L’association « une monnaie pour Paris » organise le 12 mai 2018 le lancement, sur Paris, de la « pêche », qui circule à Montreuil depuis quatre ans. La mairie de Paris décidera quant à elle cet été de son soutien éventuel aux monnaies alternatives.
Encore 9 185 euros : à sept jours de la clôture de sa campagne de financement participatif sur KissKissBankBank, l’association « une monnaie pour Paris » attend donc encore plusieurs milliers d’euros pour boucler son plan de financement, sur les 20 000 demandés. Mais Lucas Rochette-Berlon, son président, par ailleurs étudiant à Sciences Po, a déjà tout prévu : « le 12 mai, nous organiserons à la mairie du 2e arrondissement un petit événement pour présenter la monnaie, et les comptoirs de change », explique-t-il.
Après avoir étudié pendant deux bonnes années comment mettre dans le portefeuille des Parisiens autre chose que l’euro, l’association a finalement opté pour une collaboration avec les fondateurs de la pêche, la monnaie lancée à Montreuil en 2014. L’idée est d’élargir progressivement le territoire des billets imprimés pour cette commune de Seine-Saint-Denis. Une dizaine de commerçants parisiens se sont déjà formellement engagés – outre les 90 déjà membres du réseau historique – et une quarantaine ont déclaré leur intérêt. « La campagne participative permettra de financer une salariée qui intensifiera les démarches commerciales », poursuit Lucas Rochette-Berlon.
Une monnaie solidaire
La pêche parisienne doit soutenir le commerce de proximité et les artisans locaux. Mais elle se veut également solidaire : pour 100 euros, chacun recevra 103 pêches. Libre à lui de conserver les trois pêches « bonus », de les donner à une association ou encore de contribuer à des enveloppes de « pêches solidaires » distribuées gratuitement aux personnes en situation de précarité.

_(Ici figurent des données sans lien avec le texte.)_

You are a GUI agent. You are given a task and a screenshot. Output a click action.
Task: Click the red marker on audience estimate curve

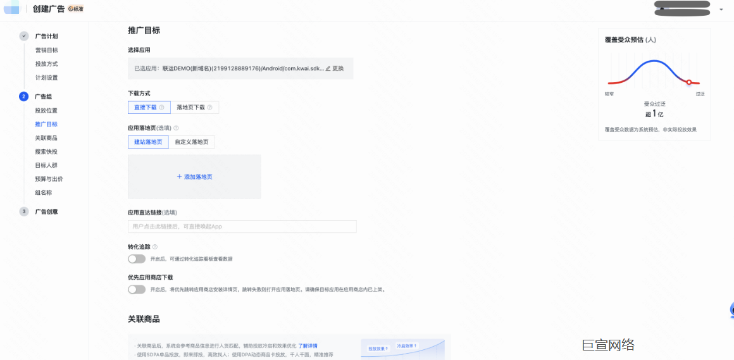pyautogui.click(x=688, y=82)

Le même principe sera appliqué aux 3 % de frais de change perçus lorsque les entreprises reconvertiront leurs pêches en euros (les particuliers ne pouvant pas, eux, les reconvertir). D’ici à l’automne, « Une monnaie pour Paris » souhaiterait développer une version numérique de la pêche, pour faciliter les transactions, mais aussi les échanges entre les différentes monnaies locales françaises.
Un pari délicat
Nul doute cependant que l’entreprise est risquée : seul l’Eusko, au pays basque, a pour l’instant véritablement percé : l’équivalent de 750 000 euros sont en circulation, et la ville de Bayonne s’est même lancée dans une bataille pour pouvoir l’utiliser (la réglementation interdisant, a priori, pour l’instant, l’usage d’une autre devise que l’euro dans la comptabilité publique). Les autres monnaies locales peinent en revanche à trouver leur public. Seules 20 000 à 30 000 pêches montreuilloises sont du reste en circulation, alors que quelque 150 000 ont été reconverties en euros par les enseignes qui les acceptent.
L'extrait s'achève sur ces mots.